Jonathan’s government said it could no longer sustained the economic drain to the nation’s resources through subsidizing petrol.  It also identified inherent massive corruption in the subsidy regime over the years.  There was no prior notice for the subsidy removal, and the citizens were caught unawares.

Government’s argument, then, was that the removal of the huge amount spent in subsiding petrol would free up funds for other public services investments – in health, infrastructure, education, road and rail projects, among others.  The accruing funds from the subsidy removal, would impact on the economy and benefit Nigerians.

Government added that the utmost beneficiaries of the subsidy regime were not the ordinary poor citizens, but the wealthy – who consume more fuel than the poor.  As well as, the wholesalers who made profit selling subsidized fuel to other countries. Government’s argument seems very convincing. But Nigerians were not prepared to toe that line of thought. The reason was simple.

They could no longer trust their leaders. Nigerians favoured the subsidy regime.  They argued that the only few benefits they enjoyed from past and present governments, that were inimically corrupt and inefficient, were petroleum and electricity subsidies. Removal of the subsidy on petrol was “insensitive and unacceptable to the citizens”.  They vowed to vent every atom of their energy to resist the removal of petrol subsidy.

Jonathan’s government did not take the threats from spectrum of the society – labour, civil society, student unions and different associations, to resist the removal of petroleum subsidy seriously. The effects of the subsidy removal were already reflecting on cost of foods and other commodities in the markets. Nigerians would take none of the painful experience ahead of them.  They believe the government was corrupt and would not trust the leaders to spend the funds on other public services it claimed would replace the fuel subsidy.


Simultaneously, on January 2, demonstrations against the removal of petrol subsidy began in Lagos, Kano and Abuja.  At strategic points in the cities, demonstrators gathered.  They demanded that government should reinstate petrol subsidy.  January 6, the protests spread to several major cities in the country, and economic activities were gradually grounding – especially, in Lagos, Ibadan and Kano.

Faceless,  distinguished individuals – politicians and clergymen of various backgrounds, sponsored the protest. Daily meal and other items were supplied to the demonstrators – who were on the streets morning till night.

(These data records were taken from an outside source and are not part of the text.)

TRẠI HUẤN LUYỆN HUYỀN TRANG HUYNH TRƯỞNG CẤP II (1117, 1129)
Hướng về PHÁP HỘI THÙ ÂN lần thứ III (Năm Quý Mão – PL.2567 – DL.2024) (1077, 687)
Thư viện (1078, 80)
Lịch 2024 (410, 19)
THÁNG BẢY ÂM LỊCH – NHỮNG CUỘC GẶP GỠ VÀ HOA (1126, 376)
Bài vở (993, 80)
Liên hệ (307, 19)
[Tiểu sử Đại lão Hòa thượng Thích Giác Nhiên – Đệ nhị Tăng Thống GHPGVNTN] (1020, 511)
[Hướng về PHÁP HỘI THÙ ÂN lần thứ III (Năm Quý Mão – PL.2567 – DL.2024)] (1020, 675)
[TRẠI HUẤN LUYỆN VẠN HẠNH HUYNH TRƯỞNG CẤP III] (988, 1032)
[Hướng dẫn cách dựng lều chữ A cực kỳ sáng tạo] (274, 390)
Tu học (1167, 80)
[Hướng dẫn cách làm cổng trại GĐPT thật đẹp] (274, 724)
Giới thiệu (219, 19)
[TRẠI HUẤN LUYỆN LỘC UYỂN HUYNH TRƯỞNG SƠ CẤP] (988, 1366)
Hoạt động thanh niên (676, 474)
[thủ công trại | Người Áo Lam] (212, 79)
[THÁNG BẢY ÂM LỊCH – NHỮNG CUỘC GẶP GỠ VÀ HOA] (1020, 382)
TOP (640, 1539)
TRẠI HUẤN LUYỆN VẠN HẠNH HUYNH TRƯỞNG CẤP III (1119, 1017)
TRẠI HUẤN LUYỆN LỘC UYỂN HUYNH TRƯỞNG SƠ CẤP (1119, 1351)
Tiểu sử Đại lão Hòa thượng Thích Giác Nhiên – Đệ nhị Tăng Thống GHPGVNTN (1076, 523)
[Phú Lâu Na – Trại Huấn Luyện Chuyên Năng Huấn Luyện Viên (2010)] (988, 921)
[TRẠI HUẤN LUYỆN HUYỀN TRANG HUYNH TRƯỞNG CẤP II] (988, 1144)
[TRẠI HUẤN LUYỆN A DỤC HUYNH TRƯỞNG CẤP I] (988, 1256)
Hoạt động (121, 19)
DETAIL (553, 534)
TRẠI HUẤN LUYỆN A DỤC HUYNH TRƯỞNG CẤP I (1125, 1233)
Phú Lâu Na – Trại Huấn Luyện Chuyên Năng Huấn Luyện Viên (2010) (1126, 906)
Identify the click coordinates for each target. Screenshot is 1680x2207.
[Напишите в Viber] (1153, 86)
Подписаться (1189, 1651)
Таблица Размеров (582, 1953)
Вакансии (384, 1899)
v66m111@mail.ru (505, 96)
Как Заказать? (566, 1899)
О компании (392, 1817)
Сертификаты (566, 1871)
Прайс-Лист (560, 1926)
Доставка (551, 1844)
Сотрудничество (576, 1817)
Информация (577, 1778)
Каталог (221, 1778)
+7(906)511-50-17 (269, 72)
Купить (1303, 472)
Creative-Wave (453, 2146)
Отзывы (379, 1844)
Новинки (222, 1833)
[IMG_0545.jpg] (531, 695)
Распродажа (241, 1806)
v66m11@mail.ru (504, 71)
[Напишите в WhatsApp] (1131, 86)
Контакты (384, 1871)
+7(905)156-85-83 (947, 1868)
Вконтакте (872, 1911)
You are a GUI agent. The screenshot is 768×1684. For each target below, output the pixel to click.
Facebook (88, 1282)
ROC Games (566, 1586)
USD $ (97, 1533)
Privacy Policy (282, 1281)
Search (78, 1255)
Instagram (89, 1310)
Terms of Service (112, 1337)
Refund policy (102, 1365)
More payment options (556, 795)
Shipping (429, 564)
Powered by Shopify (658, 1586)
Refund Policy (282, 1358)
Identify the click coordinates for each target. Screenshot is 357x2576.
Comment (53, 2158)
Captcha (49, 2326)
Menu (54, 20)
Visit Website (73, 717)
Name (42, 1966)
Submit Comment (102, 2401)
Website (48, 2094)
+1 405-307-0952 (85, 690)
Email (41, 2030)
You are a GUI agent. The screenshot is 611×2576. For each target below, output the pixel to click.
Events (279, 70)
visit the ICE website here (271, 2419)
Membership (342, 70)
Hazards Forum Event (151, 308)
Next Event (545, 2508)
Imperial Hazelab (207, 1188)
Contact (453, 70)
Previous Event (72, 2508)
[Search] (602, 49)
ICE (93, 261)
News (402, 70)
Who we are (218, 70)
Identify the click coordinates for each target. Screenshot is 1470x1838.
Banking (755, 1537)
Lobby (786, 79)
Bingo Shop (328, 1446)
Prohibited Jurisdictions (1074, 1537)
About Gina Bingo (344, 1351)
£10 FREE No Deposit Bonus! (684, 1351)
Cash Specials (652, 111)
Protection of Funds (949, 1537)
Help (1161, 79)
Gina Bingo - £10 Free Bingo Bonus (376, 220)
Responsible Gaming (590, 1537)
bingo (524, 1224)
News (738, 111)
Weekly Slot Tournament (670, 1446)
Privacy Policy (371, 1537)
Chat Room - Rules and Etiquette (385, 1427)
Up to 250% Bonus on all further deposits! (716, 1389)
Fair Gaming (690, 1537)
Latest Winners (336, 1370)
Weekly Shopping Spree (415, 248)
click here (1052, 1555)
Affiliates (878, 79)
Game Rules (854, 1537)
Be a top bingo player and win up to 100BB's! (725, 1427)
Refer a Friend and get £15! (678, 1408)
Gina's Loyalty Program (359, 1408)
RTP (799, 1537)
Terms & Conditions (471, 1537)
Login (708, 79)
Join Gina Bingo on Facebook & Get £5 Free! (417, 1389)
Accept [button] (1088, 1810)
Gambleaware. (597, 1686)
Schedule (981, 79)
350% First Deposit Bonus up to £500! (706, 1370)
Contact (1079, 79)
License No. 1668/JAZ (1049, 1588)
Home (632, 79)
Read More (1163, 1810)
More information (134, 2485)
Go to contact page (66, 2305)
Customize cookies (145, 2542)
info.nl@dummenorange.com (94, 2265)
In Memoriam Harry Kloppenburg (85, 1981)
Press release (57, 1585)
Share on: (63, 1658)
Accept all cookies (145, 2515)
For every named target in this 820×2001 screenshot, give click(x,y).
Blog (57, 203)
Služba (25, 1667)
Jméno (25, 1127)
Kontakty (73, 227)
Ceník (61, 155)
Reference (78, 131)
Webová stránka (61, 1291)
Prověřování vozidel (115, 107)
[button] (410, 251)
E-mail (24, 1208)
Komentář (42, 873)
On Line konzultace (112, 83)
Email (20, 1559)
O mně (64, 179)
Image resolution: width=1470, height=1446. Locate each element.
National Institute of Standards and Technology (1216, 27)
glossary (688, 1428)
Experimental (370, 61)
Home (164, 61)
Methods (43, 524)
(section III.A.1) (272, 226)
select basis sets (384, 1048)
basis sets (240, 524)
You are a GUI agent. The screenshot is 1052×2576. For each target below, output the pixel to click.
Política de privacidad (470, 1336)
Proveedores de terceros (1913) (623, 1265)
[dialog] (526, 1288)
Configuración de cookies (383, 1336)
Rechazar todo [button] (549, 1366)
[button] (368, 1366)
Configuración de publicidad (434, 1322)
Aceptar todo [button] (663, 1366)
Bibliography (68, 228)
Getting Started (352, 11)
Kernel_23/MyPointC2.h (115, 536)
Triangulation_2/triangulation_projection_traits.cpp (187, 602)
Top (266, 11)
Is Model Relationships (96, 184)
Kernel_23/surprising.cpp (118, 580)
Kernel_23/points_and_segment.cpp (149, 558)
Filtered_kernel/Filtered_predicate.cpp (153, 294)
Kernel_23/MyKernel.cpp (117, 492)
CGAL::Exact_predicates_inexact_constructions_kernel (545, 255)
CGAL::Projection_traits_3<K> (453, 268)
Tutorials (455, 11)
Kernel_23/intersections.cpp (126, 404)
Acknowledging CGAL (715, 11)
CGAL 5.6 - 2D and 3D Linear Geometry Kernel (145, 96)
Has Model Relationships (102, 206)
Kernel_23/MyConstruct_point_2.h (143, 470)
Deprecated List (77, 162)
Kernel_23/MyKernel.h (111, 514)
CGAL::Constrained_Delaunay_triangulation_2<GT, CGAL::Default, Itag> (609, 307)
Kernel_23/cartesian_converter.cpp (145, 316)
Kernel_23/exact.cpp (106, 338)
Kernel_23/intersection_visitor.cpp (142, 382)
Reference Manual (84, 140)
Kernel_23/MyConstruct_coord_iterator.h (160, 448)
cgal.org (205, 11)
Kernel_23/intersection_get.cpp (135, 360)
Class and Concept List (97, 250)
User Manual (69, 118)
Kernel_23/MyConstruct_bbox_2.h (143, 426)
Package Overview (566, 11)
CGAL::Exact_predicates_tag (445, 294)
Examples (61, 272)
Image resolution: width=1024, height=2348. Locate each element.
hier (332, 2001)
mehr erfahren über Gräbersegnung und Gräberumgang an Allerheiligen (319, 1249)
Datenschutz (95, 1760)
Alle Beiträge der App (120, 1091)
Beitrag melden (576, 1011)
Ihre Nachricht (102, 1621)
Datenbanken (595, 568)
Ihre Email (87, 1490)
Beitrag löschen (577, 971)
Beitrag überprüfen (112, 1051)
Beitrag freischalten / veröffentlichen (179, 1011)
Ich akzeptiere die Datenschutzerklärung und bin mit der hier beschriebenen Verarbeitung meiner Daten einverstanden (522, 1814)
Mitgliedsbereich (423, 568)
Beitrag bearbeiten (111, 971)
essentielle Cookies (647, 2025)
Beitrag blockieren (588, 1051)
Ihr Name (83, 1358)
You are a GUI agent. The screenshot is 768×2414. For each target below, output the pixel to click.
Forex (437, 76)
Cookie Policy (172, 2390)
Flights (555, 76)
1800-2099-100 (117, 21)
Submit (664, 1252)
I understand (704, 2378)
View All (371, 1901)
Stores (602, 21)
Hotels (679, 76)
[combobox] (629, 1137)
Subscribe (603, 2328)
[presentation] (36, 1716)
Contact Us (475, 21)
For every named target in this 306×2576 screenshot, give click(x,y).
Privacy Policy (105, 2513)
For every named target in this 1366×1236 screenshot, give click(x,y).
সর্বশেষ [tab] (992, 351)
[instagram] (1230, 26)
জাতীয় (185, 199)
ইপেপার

Jonathan’s government intervened when the situation was deteriorating to disperse the protesters.

January 5, Nigerian Police were reported to have beaten up protesters.  There were contradictory reports that some policemen even joined the protests. To worsen the situation, Nigerian Labour Congress, NLC and Nigerian Trade Union Congress, TUC – two largest umbrella body of trade unions in Nigeria, called for national strike on January 9.  Nigerian Medical Association, NMA and Nigerian Bar Association, NMA, planned to join the protests. Other unions, also threatened to join the protest.

Nigerian government became awfully worried and concerned about the spread of the protests.  The cumulative effects of the protests, if allowed to continue, could cause extensive damage to the economy. January 16, President Jonathan bowed to pressure.  Partially, he reinstated the fuel subsidy.  From N141 hike, petrol price dropped to N97 per liter; against N65 before the hike.  This was considered reasonable, and normalcy returned to the country, and business and commercial activities picked up, once again.

NIGERIA. may be on the move again,  on the issue of removal of petrol subsidy and hike of electricity tariff, simultaneously. Buhari’s government has restated its position on issues.  They are irreversible. Momentum is gathering for Nigerians and various associations to resist the removal of petrol subsidy and reversal of hike in electricity tariff. The outcome would be anybody’s guess.